## ACTION ITEM
Print the listing once more, exactly as it stands.

## DATA TO EXAMINE

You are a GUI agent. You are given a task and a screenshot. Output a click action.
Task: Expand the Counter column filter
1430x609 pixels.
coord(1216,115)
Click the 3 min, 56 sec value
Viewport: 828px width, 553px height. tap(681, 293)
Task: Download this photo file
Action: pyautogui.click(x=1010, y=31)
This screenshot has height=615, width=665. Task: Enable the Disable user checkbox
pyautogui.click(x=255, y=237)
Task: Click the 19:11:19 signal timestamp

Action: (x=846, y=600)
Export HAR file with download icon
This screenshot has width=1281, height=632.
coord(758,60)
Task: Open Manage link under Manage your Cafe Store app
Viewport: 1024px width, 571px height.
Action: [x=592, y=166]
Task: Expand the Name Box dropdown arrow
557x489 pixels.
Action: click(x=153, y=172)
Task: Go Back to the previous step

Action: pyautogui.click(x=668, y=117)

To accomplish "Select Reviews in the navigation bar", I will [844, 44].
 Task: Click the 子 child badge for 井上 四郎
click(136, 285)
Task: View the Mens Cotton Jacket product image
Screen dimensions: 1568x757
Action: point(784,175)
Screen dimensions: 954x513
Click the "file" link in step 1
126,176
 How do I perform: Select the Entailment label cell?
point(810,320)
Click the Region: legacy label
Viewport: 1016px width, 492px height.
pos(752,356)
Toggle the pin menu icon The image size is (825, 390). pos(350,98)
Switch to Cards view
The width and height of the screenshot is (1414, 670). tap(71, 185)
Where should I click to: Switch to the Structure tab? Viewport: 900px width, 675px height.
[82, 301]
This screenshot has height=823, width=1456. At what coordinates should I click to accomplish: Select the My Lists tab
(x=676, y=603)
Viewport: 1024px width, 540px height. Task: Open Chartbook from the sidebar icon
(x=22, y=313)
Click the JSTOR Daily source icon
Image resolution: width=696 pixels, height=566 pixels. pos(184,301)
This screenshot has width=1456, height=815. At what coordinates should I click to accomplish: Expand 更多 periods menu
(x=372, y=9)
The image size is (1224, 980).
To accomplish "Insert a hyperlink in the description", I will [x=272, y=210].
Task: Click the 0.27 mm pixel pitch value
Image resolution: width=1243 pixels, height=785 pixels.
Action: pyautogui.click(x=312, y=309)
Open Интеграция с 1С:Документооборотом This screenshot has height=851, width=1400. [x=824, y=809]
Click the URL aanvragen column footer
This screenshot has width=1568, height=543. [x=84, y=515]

## EXERCISE RESPONSE
You are a GUI agent. You are given a task and a screenshot. Output a click action.
Task: Expand the Counter column filter
1430x609 pixels.
coord(1216,115)
Click the 3 min, 56 sec value
Viewport: 828px width, 553px height. tap(681, 293)
Task: Download this photo file
Action: pyautogui.click(x=1010, y=31)
This screenshot has height=615, width=665. Task: Enable the Disable user checkbox
pyautogui.click(x=255, y=237)
Task: Click the 19:11:19 signal timestamp

Action: (x=846, y=600)
Export HAR file with download icon
This screenshot has width=1281, height=632.
coord(758,60)
Task: Open Manage link under Manage your Cafe Store app
Viewport: 1024px width, 571px height.
Action: [x=592, y=166]
Task: Expand the Name Box dropdown arrow
557x489 pixels.
Action: click(x=153, y=172)
Task: Go Back to the previous step

Action: pyautogui.click(x=668, y=117)

To accomplish "Select Reviews in the navigation bar", I will [844, 44].
 Task: Click the 子 child badge for 井上 四郎
click(136, 285)
Task: View the Mens Cotton Jacket product image
Screen dimensions: 1568x757
Action: point(784,175)
Screen dimensions: 954x513
Click the "file" link in step 1
126,176
 How do I perform: Select the Entailment label cell?
point(810,320)
Click the Region: legacy label
Viewport: 1016px width, 492px height.
pos(752,356)
Toggle the pin menu icon The image size is (825, 390). pos(350,98)
Switch to Cards view
The width and height of the screenshot is (1414, 670). tap(71, 185)
Where should I click to: Switch to the Structure tab? Viewport: 900px width, 675px height.
[82, 301]
This screenshot has height=823, width=1456. At what coordinates should I click to accomplish: Select the My Lists tab
(x=676, y=603)
Viewport: 1024px width, 540px height. Task: Open Chartbook from the sidebar icon
(x=22, y=313)
Click the JSTOR Daily source icon
Image resolution: width=696 pixels, height=566 pixels. pos(184,301)
This screenshot has width=1456, height=815. At what coordinates should I click to accomplish: Expand 更多 periods menu
(x=372, y=9)
The image size is (1224, 980).
To accomplish "Insert a hyperlink in the description", I will [x=272, y=210].
Task: Click the 0.27 mm pixel pitch value
Image resolution: width=1243 pixels, height=785 pixels.
Action: pyautogui.click(x=312, y=309)
Open Интеграция с 1С:Документооборотом This screenshot has height=851, width=1400. [x=824, y=809]
Click the URL aanvragen column footer
This screenshot has width=1568, height=543. [x=84, y=515]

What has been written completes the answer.